> [EXTRAIT DU DOCUMENT]:

%%

Le projet d'installation dans le hall du collège La Nadière m'a permis grâce à cette occupation de l'espace pour une journée de création, de laisser une trace de ma présence et ainsi de faire connaître au corps enseignant et aux élèves mon travail et le projet.

Reste a conquérir mon premier public, les élèves avec lesquels l'on va construire le projet. Il est triste de constater encore aujourd'hui que le cours d'Arts Plastiques pâtit d'un statut auxiliaire. Relégué au rang d'option ou de goût, beaucoup d'élèves sans distinction de niveau scolaire se comportent différemment.

Cette liberté qu'ils ont prise leur permet de travailler avec plus de spontanéité, mais l'on souffre du manque de motivation générale. On ne peut faire appel à la subjectivité des élèves s'ils ne fonctionnent que sur le mode du devoir et de l'attitude scolaire. L'expérimentation artistique nécessite une certaine autonomie de la part des élèves.

%%

> [DONNÉES SOURCES]:
%%

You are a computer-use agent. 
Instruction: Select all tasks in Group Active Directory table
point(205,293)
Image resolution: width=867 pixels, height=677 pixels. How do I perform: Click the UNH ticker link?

%%

> [TRAVAUX ÉCRITS]:
**A.** D'après l'extrait sur le projet au collège La Nadière, dans quel lieu l'installation a-t-elle été réalisée ?
**B.** Recopiez fidèlement le passage de l'extrait sur le projet au collège La Nadière, depuis « Le projet d'installation » jusqu'à « se comportent différemment. » inclus.

> [RÉPONSES CI-DESSOUS]:
**A.** Dans le hall du collège La Nadière.

**B.**
Le projet d'installation dans le hall du collège La Nadière m'a permis grâce à cette occupation de l'espace pour une journée de création, de laisser une trace de ma présence et ainsi de faire connaître au corps enseignant et aux élèves mon travail et le projet.

Reste a conquérir mon premier public, les élèves avec lesquels l'on va construire le projet. Il est triste de constater encore aujourd'hui que le cours d'Arts Plastiques pâtit d'un statut auxiliaire. Relégué au rang d'option ou de goût, beaucoup d'élèves sans distinction de niveau scolaire se comportent différemment.